Der junge, noch gerade einmal 28jährige Richard Strauss hatte 1890 mit seiner Tondichtung »Don Juan« eine Komposition vorgelegt, die für ihn der Durchbruch zu allgemeiner Anerkennung war. Es ist ein Werk, das in E-Dur den voranstürmenden Jüngling erfasste, und das in düsterem e-Moll verlöscht. Mit der nächsten Tondichtung wollte Strauss nun selbst erproben, was bei Beethoven etwa in der 5. Sinfonie durch Nacht zum Licht führt – musikalisch von c-Moll nach C-Dur. Das nahm er in Angriff; heraus kam aber »Tod und Verklärung«. Der bayrische Komponist, der immer konkrete und plastische Bilder vor sich sah, erfand berührende, unmittelbar nachvollziehbare Fieberklänge eines Sterbenden, aber der Durchbruch zum finalen C-Dur blieb im äußerlich Pathetischen befangen. Der französische Dirigent entfaltete an dem Konzertabend mit dem Orchester farbige Klangbilder schillernder Vielfalt. Aber der große Beethovensche Gestus stellte sich nicht ein.

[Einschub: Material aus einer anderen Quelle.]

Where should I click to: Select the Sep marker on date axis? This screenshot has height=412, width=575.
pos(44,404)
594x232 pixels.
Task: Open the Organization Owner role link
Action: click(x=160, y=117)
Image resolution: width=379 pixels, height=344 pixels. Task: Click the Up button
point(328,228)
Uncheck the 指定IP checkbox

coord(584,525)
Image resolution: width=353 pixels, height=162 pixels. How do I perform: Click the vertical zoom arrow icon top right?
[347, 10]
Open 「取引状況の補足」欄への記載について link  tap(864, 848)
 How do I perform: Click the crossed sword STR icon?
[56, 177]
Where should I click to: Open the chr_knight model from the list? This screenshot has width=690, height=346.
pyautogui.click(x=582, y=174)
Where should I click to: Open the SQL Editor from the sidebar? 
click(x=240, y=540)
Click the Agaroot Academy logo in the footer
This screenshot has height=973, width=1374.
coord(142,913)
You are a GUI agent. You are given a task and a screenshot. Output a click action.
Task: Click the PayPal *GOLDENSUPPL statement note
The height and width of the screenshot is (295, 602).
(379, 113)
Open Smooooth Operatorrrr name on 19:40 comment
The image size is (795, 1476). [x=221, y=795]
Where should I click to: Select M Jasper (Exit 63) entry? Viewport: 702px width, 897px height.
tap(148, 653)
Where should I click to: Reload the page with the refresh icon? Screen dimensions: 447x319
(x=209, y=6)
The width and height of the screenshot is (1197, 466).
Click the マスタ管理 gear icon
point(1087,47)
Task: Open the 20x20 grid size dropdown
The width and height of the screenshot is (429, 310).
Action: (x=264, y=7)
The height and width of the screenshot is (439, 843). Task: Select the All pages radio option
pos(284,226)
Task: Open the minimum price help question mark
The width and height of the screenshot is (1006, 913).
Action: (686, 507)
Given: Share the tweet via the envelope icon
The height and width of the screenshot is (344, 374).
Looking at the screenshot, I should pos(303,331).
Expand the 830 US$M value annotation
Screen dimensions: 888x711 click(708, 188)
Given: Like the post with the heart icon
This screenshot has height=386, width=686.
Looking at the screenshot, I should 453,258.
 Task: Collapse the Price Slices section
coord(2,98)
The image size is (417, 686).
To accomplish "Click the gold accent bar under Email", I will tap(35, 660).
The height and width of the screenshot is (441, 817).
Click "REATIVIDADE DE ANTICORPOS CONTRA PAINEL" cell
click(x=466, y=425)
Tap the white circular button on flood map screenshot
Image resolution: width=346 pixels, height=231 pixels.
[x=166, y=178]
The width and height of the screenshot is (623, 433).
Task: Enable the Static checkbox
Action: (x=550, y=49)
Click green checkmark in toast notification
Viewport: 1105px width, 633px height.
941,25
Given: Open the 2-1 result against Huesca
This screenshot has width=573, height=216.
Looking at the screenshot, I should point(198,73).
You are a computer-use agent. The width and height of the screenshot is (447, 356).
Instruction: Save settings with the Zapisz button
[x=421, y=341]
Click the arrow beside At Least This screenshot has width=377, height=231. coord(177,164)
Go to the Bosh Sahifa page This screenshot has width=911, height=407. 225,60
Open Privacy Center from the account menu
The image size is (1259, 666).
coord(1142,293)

Strauss hat danach lieber an konkreten Themen wie »Till Eulenspiegel« oder »Don Quixote« seine Phantasie entzündet. Nur in »Also sprach Zarathustra« gelang ihm Beethovensche Größe und Programmatik.
Ganz anders zeigte sich bei aller Ähnlichkeit die Komposition »Le tombeau resplendissant« des 25jährigen Olivier Messiaen. »Das leuchtende Grab« Jesu, der Passionstod Christi und dessen Auferstehung war die Programmatik. Der tiefgläubige Katholik Messiaen durchlebt in dem Werk mit herben Klängen und Rhythmen aus der Palette Strawinskys (»Sacre du printemps«) die Leiden des Heilands und führt sie in jene verklärte Welt, die der Komponist mit zarten Streicherklängen berührend zu gestalten vermag. Und am Ende bleibt eine Kantilene (Celli und Bratschen), die an den beseligt leidenden Jesus erinnert. Das war auch in der Interpretation von Dirigent und klangsinnig mitgehenden Philharmonikern ein bewegendes Ereignis.
Passend – am Ende des Konzerts – eine ungewöhnlich freudige, diesseitige, eigentlich unreligiöse Musik von Francis Poulenc. Wer hier einen pathetischen, kontrapunktisch angereicherten deutschen Kirchenstil erwartete, wurde enttäuscht. Es gab ein fröhliches Gloria des Franzosen, das mit dem von Gunter Berger bestens und präzis vorbereiteten Philharmonischen Chor und dem Sopran der Französin Véronique Gens treffend, ja mitreißend gestaltet wurde. Der klangvolle Chor und die Solistin mit klarer, leuchtender Stimmgebung einer bewährten Barock- und Mozart-Interpretin darüber waren tief beeindruckend. Und wer da und dort etwas von Prokofjew zu hören meinte, der lag nicht fehl. Als der russische Komponist in den 1920er Jahren in Paris lebte, war er musikalisch und menschlich herzlich verbunden mit dem französischen Pianisten und Komponisten.